EXERCISE: Each line of the data must be set down again without a single difference.

MATERIAL FOR THE TASK:

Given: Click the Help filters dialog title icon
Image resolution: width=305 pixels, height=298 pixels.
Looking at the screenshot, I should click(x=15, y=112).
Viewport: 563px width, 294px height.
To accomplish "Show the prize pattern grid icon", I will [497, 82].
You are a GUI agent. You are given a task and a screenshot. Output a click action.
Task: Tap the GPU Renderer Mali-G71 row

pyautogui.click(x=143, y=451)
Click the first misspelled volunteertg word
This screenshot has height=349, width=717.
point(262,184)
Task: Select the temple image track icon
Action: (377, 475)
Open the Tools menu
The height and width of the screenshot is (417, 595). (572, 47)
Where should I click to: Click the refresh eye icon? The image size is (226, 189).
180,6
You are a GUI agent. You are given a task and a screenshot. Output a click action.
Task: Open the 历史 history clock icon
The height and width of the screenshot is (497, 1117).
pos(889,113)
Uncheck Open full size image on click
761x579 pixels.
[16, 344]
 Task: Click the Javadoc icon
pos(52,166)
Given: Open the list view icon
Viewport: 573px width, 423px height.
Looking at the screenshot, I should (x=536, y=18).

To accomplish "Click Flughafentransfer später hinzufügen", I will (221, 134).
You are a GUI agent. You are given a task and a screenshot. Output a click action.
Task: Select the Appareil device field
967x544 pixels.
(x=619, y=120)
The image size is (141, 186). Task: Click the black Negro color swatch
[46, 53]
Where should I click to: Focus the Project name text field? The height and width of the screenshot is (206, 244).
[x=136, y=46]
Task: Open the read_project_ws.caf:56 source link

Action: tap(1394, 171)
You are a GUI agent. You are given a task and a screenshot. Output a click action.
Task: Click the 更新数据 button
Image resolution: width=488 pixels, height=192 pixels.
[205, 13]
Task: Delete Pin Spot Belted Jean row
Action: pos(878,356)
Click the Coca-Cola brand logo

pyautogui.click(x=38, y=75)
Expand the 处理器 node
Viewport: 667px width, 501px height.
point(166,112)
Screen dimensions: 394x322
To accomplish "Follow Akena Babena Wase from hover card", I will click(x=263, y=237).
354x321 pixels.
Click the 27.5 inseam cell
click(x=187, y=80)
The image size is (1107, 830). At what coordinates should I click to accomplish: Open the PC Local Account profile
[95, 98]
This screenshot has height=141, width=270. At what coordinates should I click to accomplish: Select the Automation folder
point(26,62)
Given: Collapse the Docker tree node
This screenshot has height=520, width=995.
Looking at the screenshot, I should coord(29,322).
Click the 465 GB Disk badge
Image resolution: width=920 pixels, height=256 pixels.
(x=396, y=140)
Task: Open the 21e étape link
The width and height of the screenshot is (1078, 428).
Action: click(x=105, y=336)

SOLUTION:
Given: Click the Help filters dialog title icon
Image resolution: width=305 pixels, height=298 pixels.
Looking at the screenshot, I should click(x=15, y=112).
Viewport: 563px width, 294px height.
To accomplish "Show the prize pattern grid icon", I will [497, 82].
You are a GUI agent. You are given a task and a screenshot. Output a click action.
Task: Tap the GPU Renderer Mali-G71 row

pyautogui.click(x=143, y=451)
Click the first misspelled volunteertg word
This screenshot has height=349, width=717.
point(262,184)
Task: Select the temple image track icon
Action: (377, 475)
Open the Tools menu
The height and width of the screenshot is (417, 595). (572, 47)
Where should I click to: Click the refresh eye icon? The image size is (226, 189).
180,6
You are a GUI agent. You are given a task and a screenshot. Output a click action.
Task: Open the 历史 history clock icon
The height and width of the screenshot is (497, 1117).
pos(889,113)
Uncheck Open full size image on click
761x579 pixels.
[16, 344]
 Task: Click the Javadoc icon
pos(52,166)
Given: Open the list view icon
Viewport: 573px width, 423px height.
Looking at the screenshot, I should (x=536, y=18).

To accomplish "Click Flughafentransfer später hinzufügen", I will (221, 134).
You are a GUI agent. You are given a task and a screenshot. Output a click action.
Task: Select the Appareil device field
967x544 pixels.
(x=619, y=120)
The image size is (141, 186). Task: Click the black Negro color swatch
[46, 53]
Where should I click to: Focus the Project name text field? The height and width of the screenshot is (206, 244).
[x=136, y=46]
Task: Open the read_project_ws.caf:56 source link

Action: tap(1394, 171)
You are a GUI agent. You are given a task and a screenshot. Output a click action.
Task: Click the 更新数据 button
Image resolution: width=488 pixels, height=192 pixels.
[205, 13]
Task: Delete Pin Spot Belted Jean row
Action: pos(878,356)
Click the Coca-Cola brand logo

pyautogui.click(x=38, y=75)
Expand the 处理器 node
Viewport: 667px width, 501px height.
point(166,112)
Screen dimensions: 394x322
To accomplish "Follow Akena Babena Wase from hover card", I will click(x=263, y=237).
354x321 pixels.
Click the 27.5 inseam cell
click(x=187, y=80)
The image size is (1107, 830). At what coordinates should I click to accomplish: Open the PC Local Account profile
[95, 98]
This screenshot has height=141, width=270. At what coordinates should I click to accomplish: Select the Automation folder
point(26,62)
Given: Collapse the Docker tree node
This screenshot has height=520, width=995.
Looking at the screenshot, I should coord(29,322).
Click the 465 GB Disk badge
Image resolution: width=920 pixels, height=256 pixels.
(x=396, y=140)
Task: Open the 21e étape link
The width and height of the screenshot is (1078, 428).
Action: click(x=105, y=336)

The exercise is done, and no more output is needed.